Tip: Test spot peels prior to performing full-face procedures in at-risk individuals.
• Demarcation lines
After a chemical peel, an obvious line of pigmentary change may form where the peeled skin meets unpeeled skin. The most common areas for demarcation lines to occur are below the mandible, near the eyes, and periorally. To avoid this complication peels must be carried out beyond the desired area by about 5 mm and should be feathered (by using lower acid concentrations or less aggressive peeling application) into the surrounding skin to create a normal fade. On the mandible, the peel should be carried out below the angle of the jaw and onto the neck (Fig. 16.11). However, patients who later undergo a facelift procedure may have this line raised up to the face. To create an even appearance around the eyes, peels should be applied right up to the lashes on the lower lids and to the supratarsal crease on the upper lids (Fig. 16.12). When peels are done on the perioral area only, the peel must continue into the nasolabial folds, but not onto the cheeks (Fig. 16.13). Another problematic area is the hairline. In those with receding hairline the peel should be continued onto the scalp. Repeeling of the affected areas is the best remedy for demarcation lines.
• Scarring
Although uncommon in chemical peeling, scarring is the most difficult complication for both physicians and patients to deal with (Figs 16.14 and 16.15). Physicians should always warn patients beforehand of this possibility and should be aware of patients who are more at risk of developing scarring. Any patient with a history of poor wound healing, keloid formation or excessive actinic damage, as well as patients who are undergoing deep peeling into the reticular dermis, are more likely to have some degree of scarring. Nonfacial skin such as the neck, dorsal hands, and chest do not have sufficient follicular structures to undergo deep peeling without risk of scarring (Fig 16.16 and 16.17). Furthermore, physicians should be careful not to repeel areas that have not had adequate time to heal from a prior peel or other injury. Isotretinoin has also been associated with increased incidence of scarring, owing to disruption of collagenase production; thus, patients who have been on this treatment should wait at least 6 months before having a medium to deep chemical peel (Box 16.7).

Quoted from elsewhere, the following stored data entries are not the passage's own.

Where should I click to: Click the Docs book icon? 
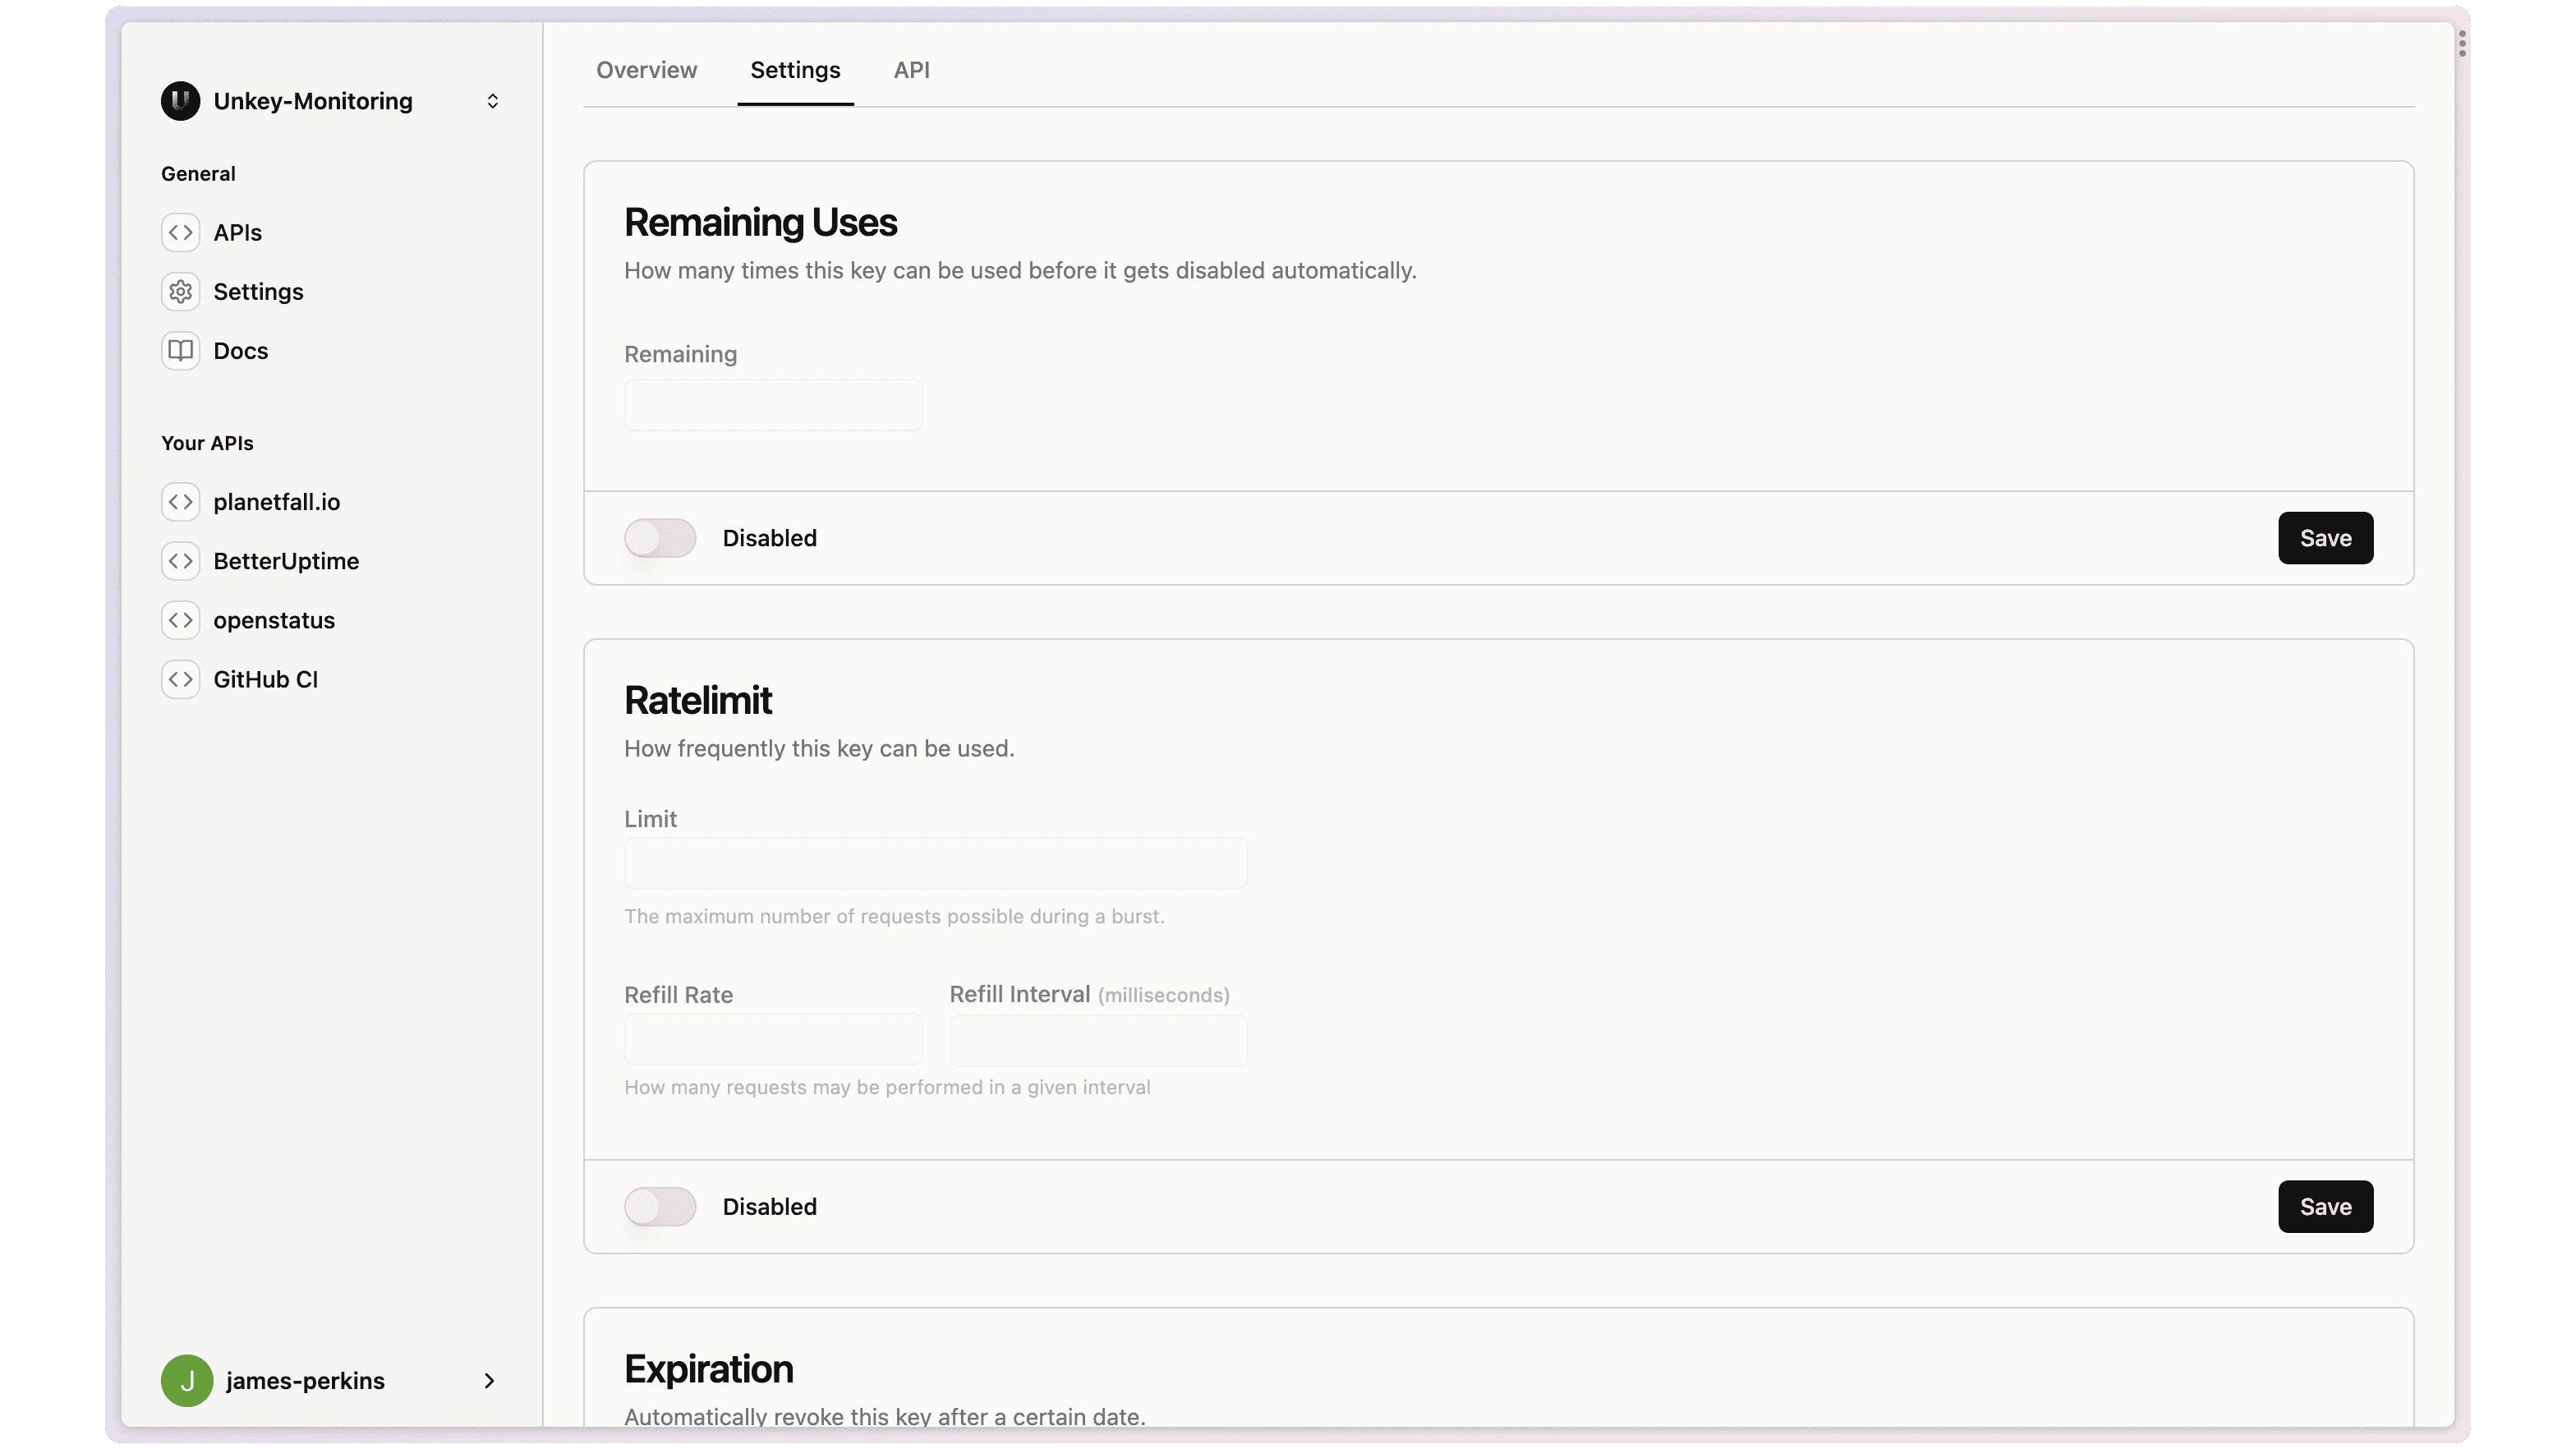pyautogui.click(x=180, y=350)
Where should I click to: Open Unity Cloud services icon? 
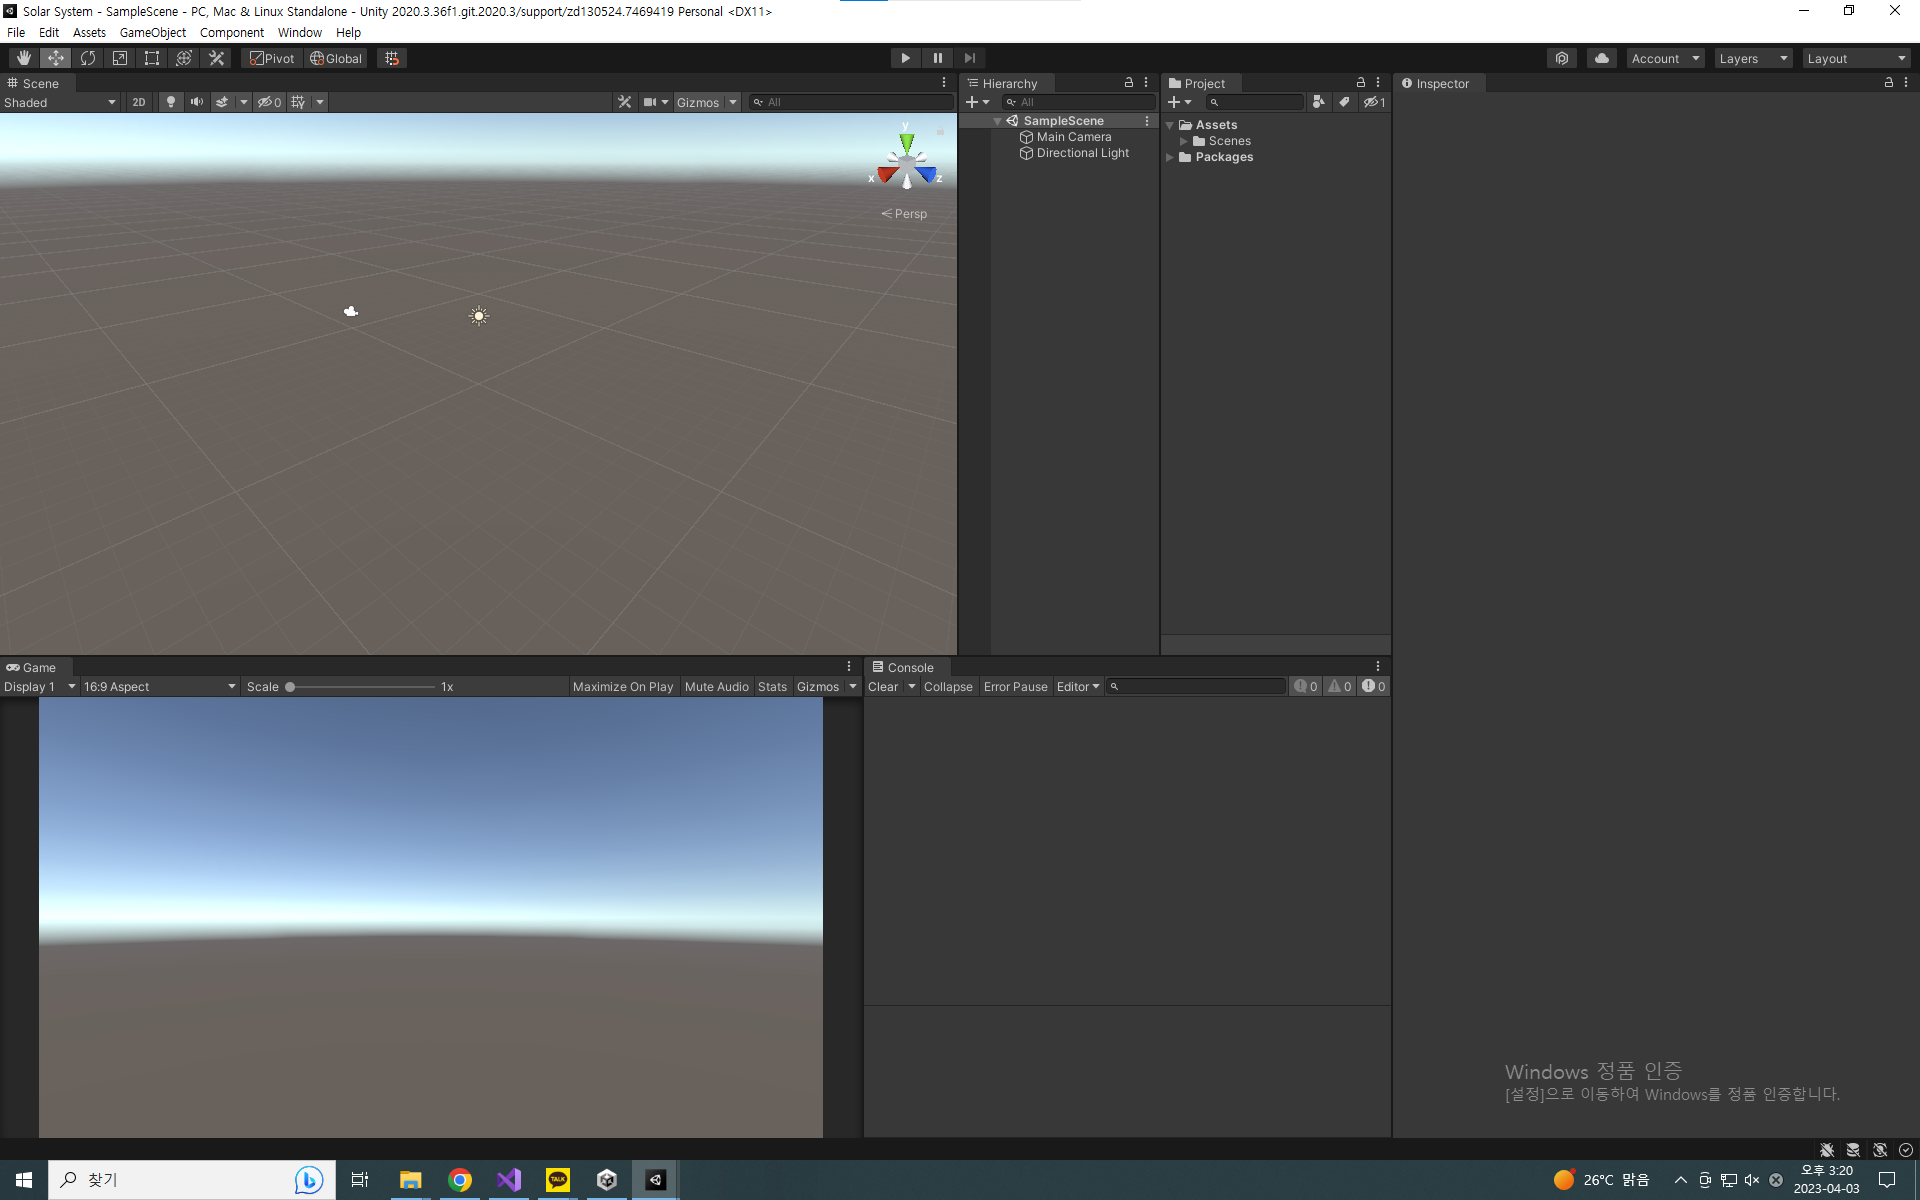(1601, 58)
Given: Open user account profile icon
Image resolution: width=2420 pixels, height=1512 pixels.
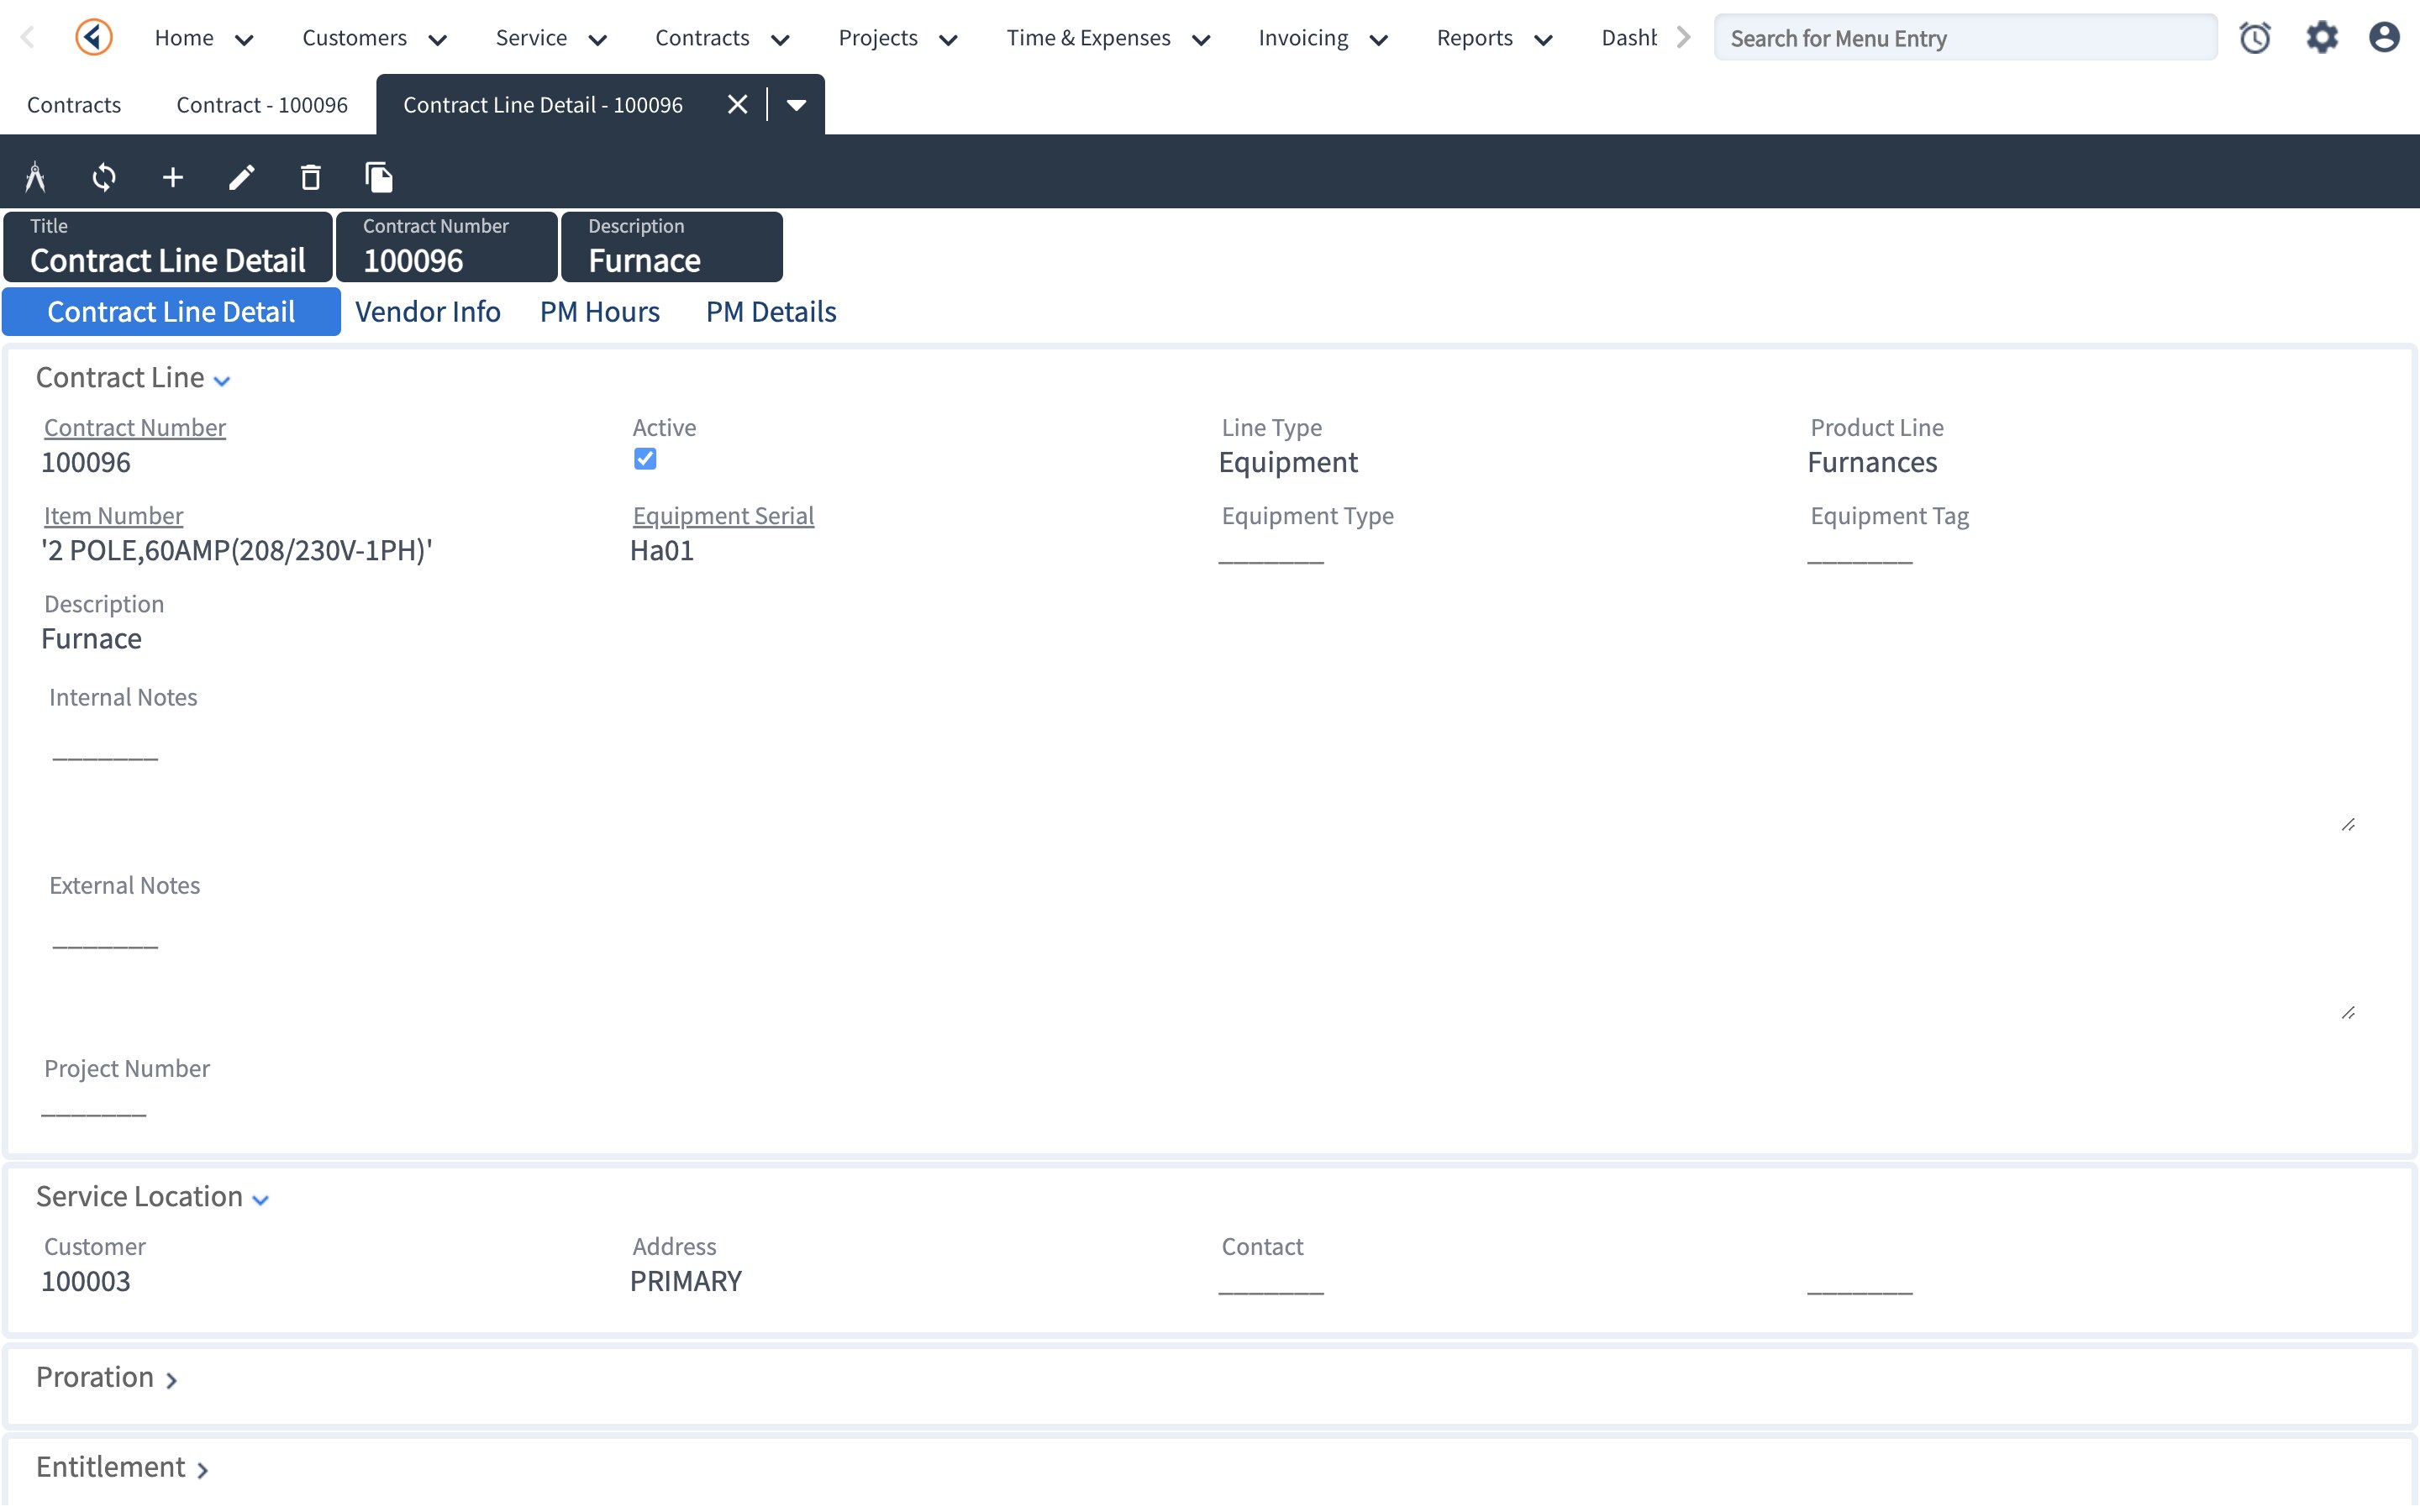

Figure 16.14 Hypopigmentation, scarring, and persistent erythema 6 months following an aggressive 35% TCA peel
Some early signs that scarring may be occurring are persistent erythema and pruritus. If these should occur, the patient should be treated immediately with a high potency topical steroid. This approach must be weighed against the risks of prolonged steroid use such as atrophy and telangiectasias. Delayed healing is another warning sign of incipient scars (Fig. 16.17). If peeled skin fails to reepithelialize as expected, aggressive intervention with biologic dressings and antibiotic coverage may remedy this problem. Generally wounds that have not reepithelialized within 2 weeks have a good chance of scarring. If scars occur, they are best treated initially with an intralesional injection of steroids. Massage and compression over time can also sometimes be helpful in softening scars. Steroid impregnated tape can soften firm scars. Pulsed dye lasers and intense pulsed light devices are helpful in improving red scars. See Box 16.8.